L’infirmier s’exécute mais n’abandonne pas l’idée de lui faire consulter un médecin. Deux fois encore, il tente d’appeler les secours avant de renoncer, découragé par la réticence de son patient. "Son pronostic vital n’était pas engagé, alors je n’ai pas insisté", accorde le soignant.
Interdiction d'exercer pendant 5 mois
Pendant plusieurs jours, il se rend dans la chambre d’hôtel, nettoie ses plaies, change ses bandages, jusqu’au 22 août. Ce jour-là, le suspect est interpellé par la police et "c'est le début du cauchemar" pour l’infirmier. Le 14 février 2017, il est mis en examen pour "non dénonciation de crime" et "recel de malfaiteurs" et écope d’une interdiction d’exercer pendant cinq mois. Les magistrats lui reprochent d’avoir permis au meurtrier d’échapper à la police.
Une hérésie pour Me Abitbol. "Comment pouvait-il se douter que la personne qu’il soignait venait de commettre un crime?
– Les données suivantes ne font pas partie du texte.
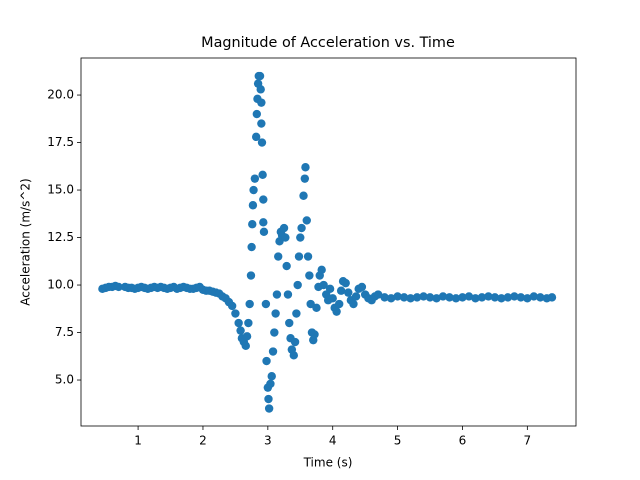  Describe the element at coordinates (60, 142) in the screenshot. I see `y-tick-label: 17.5` at that location.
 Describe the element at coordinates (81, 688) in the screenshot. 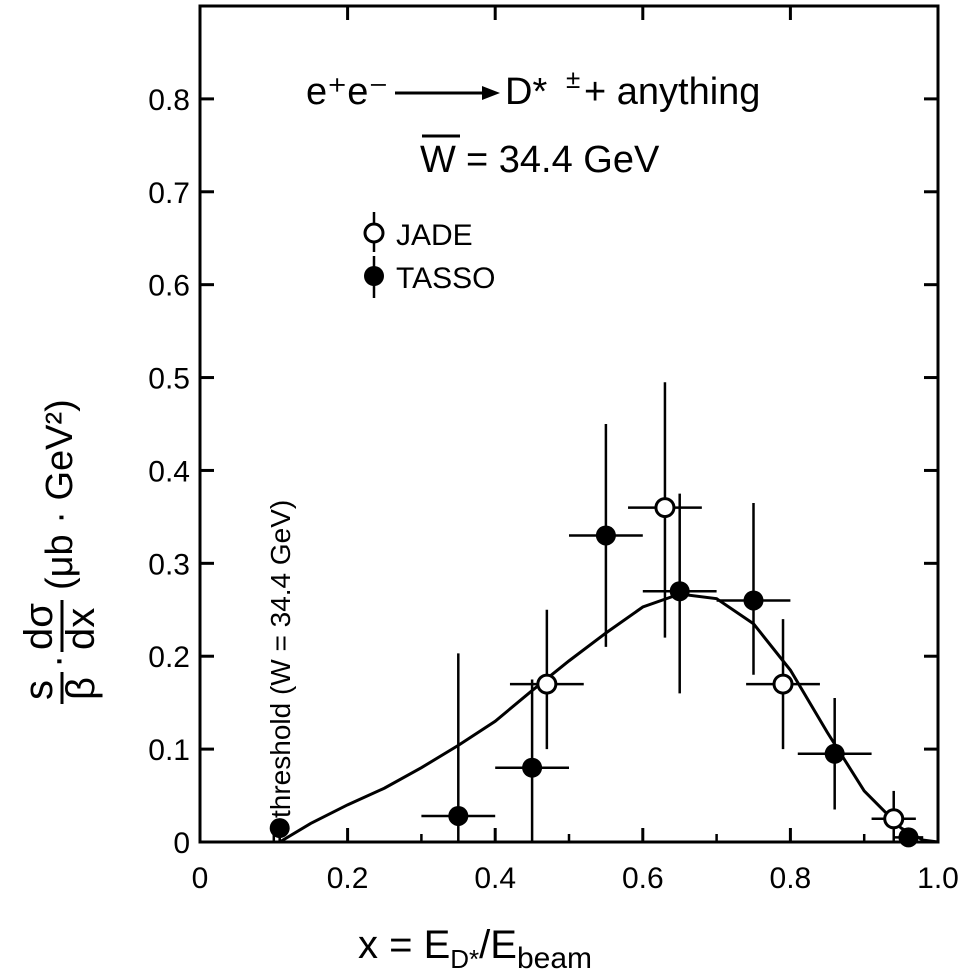

I see `y-label-denominator: β` at that location.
Il a essayé à plusieurs reprises de prévenir les secours, j’ai les relevés téléphoniques qui le prouvent. Son patient s’y est opposé, il ne pouvait pas le forcer à se faire hospitaliser", indique-t-il à BFMTV.com.
Le quadragénaire explique avoir tenté d’en savoir plus, mais le jeune homme restait très évasif. "Il a simplement dit qu’il s’était brûlé avec de l’essence", précise-t-il.
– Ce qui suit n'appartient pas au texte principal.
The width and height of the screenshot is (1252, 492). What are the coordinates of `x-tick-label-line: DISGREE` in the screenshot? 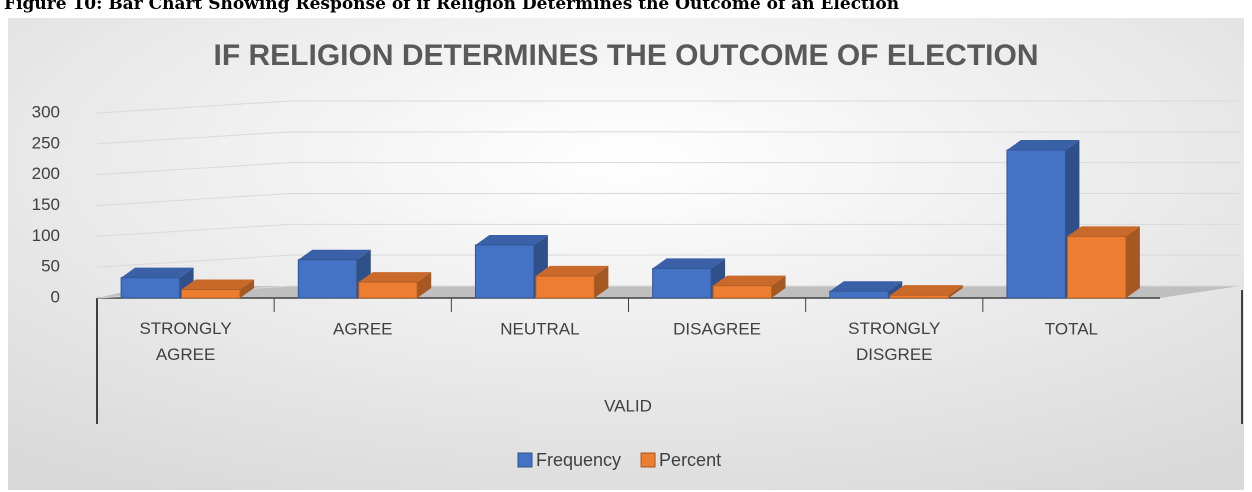 It's located at (894, 354).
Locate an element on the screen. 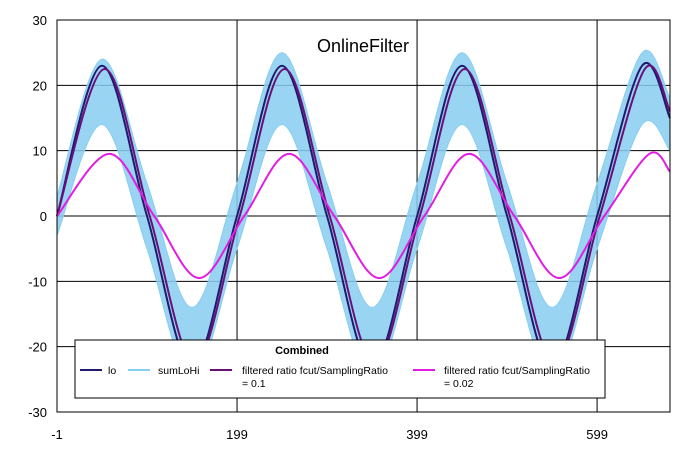  y-tick-label: 10 is located at coordinates (40, 152).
"Sa place n’est pas devant les assises"
En mars 2018, le conseil parvient à faire annuler l’accusation de "non dénonciation de crime", mais celle de "recel de malfaiteurs" est maintenue et une nouvelle mise en examen enfonce le clou: à partir du mois de mai, l’infirmier est poursuivi pour "exercice illégal de la médecine".
"C’est totalement infondé. Ce chef d’accusation suppose de s’être fait passer pour un médecin ou d’avoir prodigué des soins qui relèvent des compétences d’un médecin. Or, mon client n’a fait que changer des bandages, ce sont des soins purement infirmiers", affirme Manuel Abitbol. "Je n’ai fait que mon travail et on me traite comme un criminel", se désespère l’infirmier, qui exerce en libéral depuis plus de 25 ans.
"J’avais un cabinet depuis 11 ans, mais avec ma garde à vue, les mises en examen et mon interdiction temporaire d’exercer, tout s’est effondré", raconte-t-il, exaspéré par la tournure des événements. "C’est mon travail de soigner des gens mais avec cette affaire, maintenant, je me méfie de mes patients alors que tout le monde a droit aux soins."
L’infirmier est aujourd’hui poursuivi pour "recel de malfaiteurs" – un délit puni de 5 ans d’emprisonnement – et pour "exercice illégal de la médecine" – puni de 2 ans de prison – si son avocat ne parvient pas à convaincre la chambre de l’instruction d’annuler ce chef d’accusation. Circonspect, il ne comprend pas ce que la justice lui reproche, "je ne suis qu’une petite poussière dans cette affaire de meurtre sordide". "Sa place n’est pas devant les assises", s’indigne Me Manuel Abitbol.